Campion may embellish Keats’ ability, but she genuinely admires Brawne’s resolve, highlighting her assertive red dress poking through a canopy of gray tree limbs. Visual metaphors like this abound: a needle pulling thread, a bee to a flower, a hillside strung with linens flailing in the wind. They’re delectable, except when over-burdened. Keying in on a dustpan filled with dead butterflies at the moment when love turns sour is pretty rigorous straining. As for the actors trapped in this ornate shell of a movie, Whishaw is capable enough, but Cornish is the main attraction. She understands Fanny as a spiritual cousin of Jane Austen’s heroines, and plays out the familiar tension between decorum and desire with consummate skill. Nevertheless, we’ve seen all of this before, no question, just rarely inside such a carefully crafted package.
Also awash in heartbreak and romantic vistas is Anne Fontaine’s Coco Before Chanel. Much like the recent La Vie en Rose, the film focuses on one of France’s most enduring icons, and similarly avoids taking any risks. The only surprise is that it features little of the couture for which Chanel became famous—it’s far more “Portrait of the Artist as a Young Woman” than celebration of her career in fashion. Gabrielle “Coco” Chanel (Audrey Tautou) was an orphan and struggling seamstress when, at 18, an affair with playboy millionaire Étienne Balsan (Benoît Poelvoorde) thrust her into the upper echelons of aristocratic society. Enchanted by the atmosphere but indifferent to her lover, the burgeoning designer took up two hobbies: hatmaking, and an additional affair with the English businessman Arthur “Boy” Capel (Alessandro Nivola).
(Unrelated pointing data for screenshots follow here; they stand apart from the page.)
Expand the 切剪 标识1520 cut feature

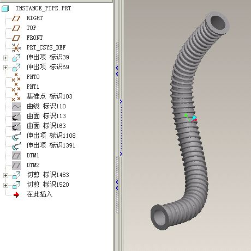pyautogui.click(x=5, y=185)
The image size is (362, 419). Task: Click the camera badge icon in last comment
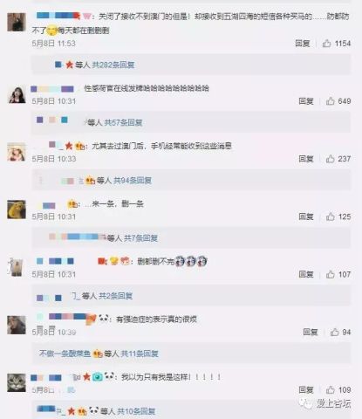(98, 377)
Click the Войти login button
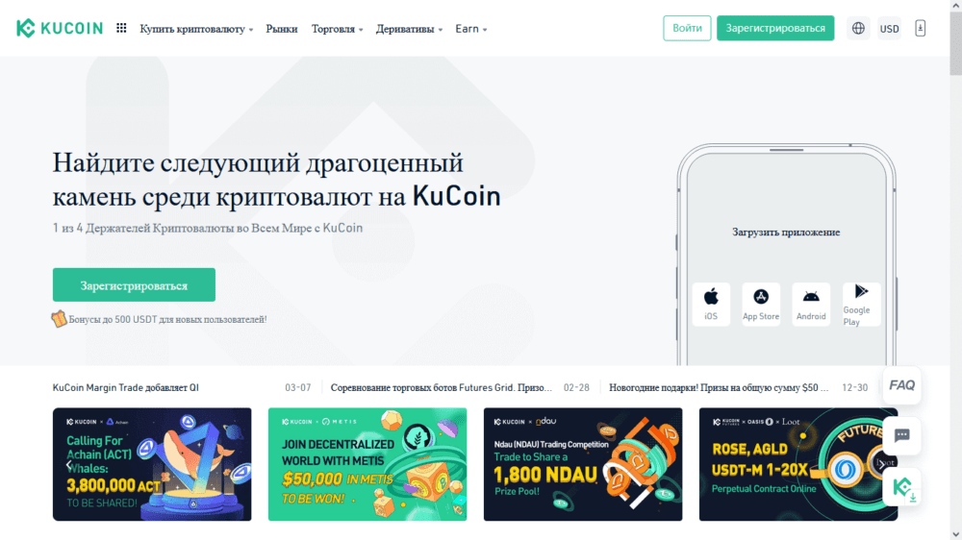The height and width of the screenshot is (540, 962). click(x=687, y=28)
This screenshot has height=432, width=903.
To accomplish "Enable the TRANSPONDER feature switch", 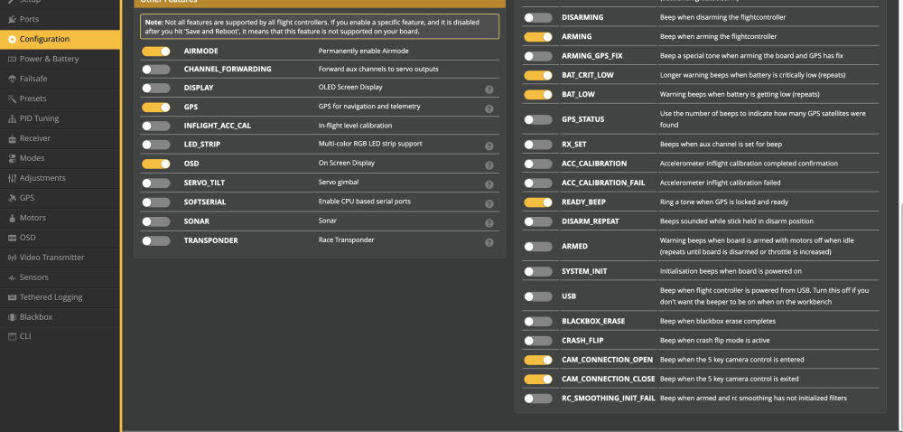I will 156,241.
She needed Balsan, but loved Capel, and the messy crucible of their love triangle was enough to put her off romance for the rest of her life.
Tautou has matured since the kewpie-doll days of Amélie, and invests the upstart Chanel with a suitably flinty exterior that makes her ascendance in the male-dominated world of high fashion seem credible. The film’s exterior, however, is bland. It’s odd that writer-director Fontaine should package the story of an iconoclastic figure so drably. It would have been more interesting, and no less reverential, to have aimed for a formal style as radical as Chanel’s. Catnip for fashionistas though it may be, Coco Before Chanel is an old-fashioned movie about a woman who was anything but.